I do think that the production of Free Software is worthy of respect: after all, I am a developer of Free Software myself and know what has to go into making potentially useful systems. But those producing it should understand that people depend on it, too, and that the respect its users have for the software’s development is just as easily lost as it is earned, indeed perhaps more easily lost. Developers have power over their users, and like anyone in any other position of power, we expect them to behave responsibly. They should also recognise that any legitimate authority they have over their users can only exist when they acknowledge the role of those users in legitimising and validating the software.
In a recent argument about the behaviour of systemd, its principal developer apparently noted that as Free Software, it may be forked and developed as anyone might wish. Although true, this neglects the matter of sustainable software development. If I disagree with the behaviour of some software or of the direction of a software project, and if there is no reasonable way to accommodate this disagreement within the framework of the project, then I must maintain my own fork of that software indefinitely if I am to continue using it.

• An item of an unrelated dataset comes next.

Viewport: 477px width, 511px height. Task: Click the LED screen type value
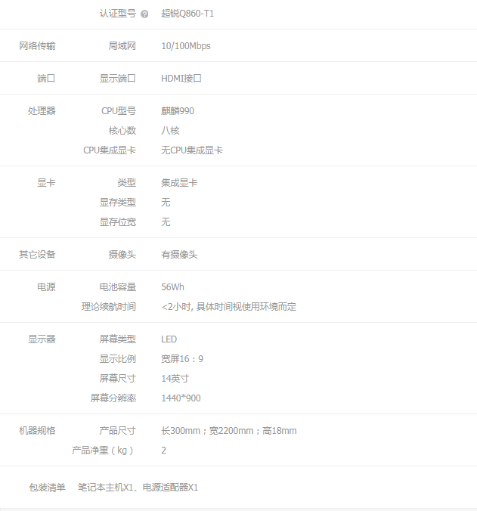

If others cannot be convinced to participate in this fork, and if other software must be changed to work with the forked code, then I must also maintain forks of other software packages. Suddenly, I might be looking at having to maintain an entire parallel software distribution, all because the developers of one piece of software are too precious to accept other perspectives as being valid and are unwilling to work with others in case it “compromises their vision”, or whatever.

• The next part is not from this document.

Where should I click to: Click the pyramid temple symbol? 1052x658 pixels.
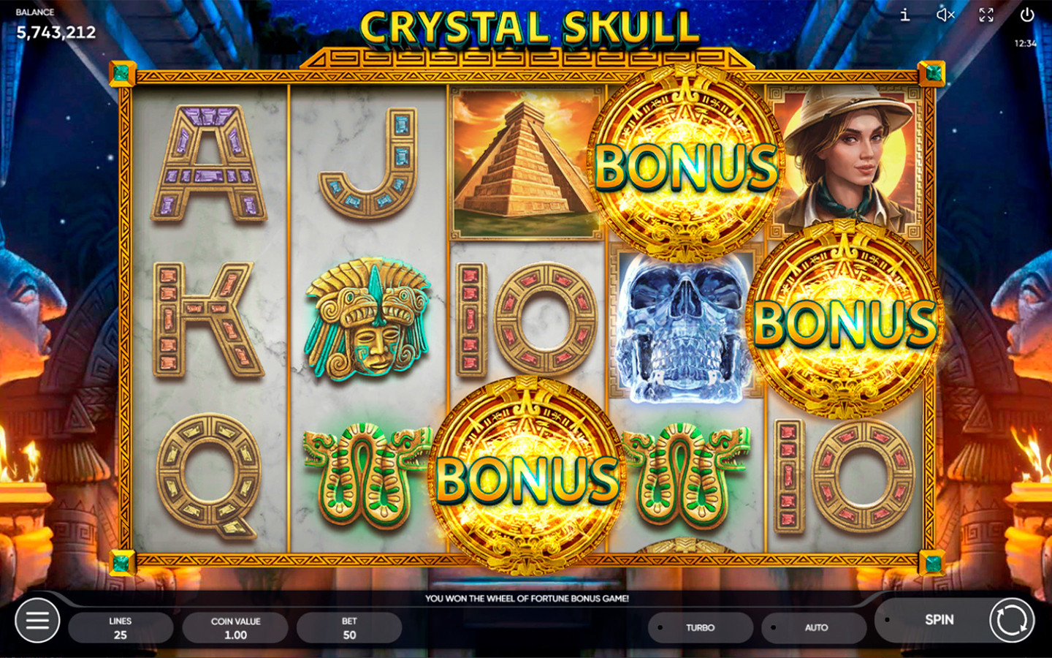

Keeping Up on the Treadmill
Most people feel that they have no choice but to accept the upgrade treadmill, the constant churn of functionality, the shiny new stuff that the developers “living the dream” have convinced their employers or their peers is the best and most efficient way forward. It just isn’t a practical way of living for most users to try and deal with the consequences of this in a technical fashion by trying to do all those other people’s jobs again so that they may be done “properly”. So that “most efficient way” ends up incurring inefficiencies and costs amongst everybody else as they struggle to find new ways of doing the things that just worked before.
How frustrating it is that perhaps the only way to cope might be to stop using the software concerned altogether! And how unfortunate it is that for those who do not value Free Software in its own right or who feel that the protections of Free Software are unaffordable luxuries, it probably means that they go and use proprietary software instead and just find a way of rationalising the decision and its inconvenient consequences as part of being a modern consumer engaging in yet another compromised transaction.
So, unhindered by rants like these and by more constructive feedback, the Free Software desktop seems to continue on its way, seemingly taking two steps backward for every one step forward, testing the tolerance even of its most patient users to disruptive change. I dread having to deal with such things again in a few years’ time or even sooner. Maybe CDE will once again seem like an attractive option and bring us full circle for “Unix on the desktop”, saving many people a lot of unnecessary bother. And then the tortoise really will have beaten the hare.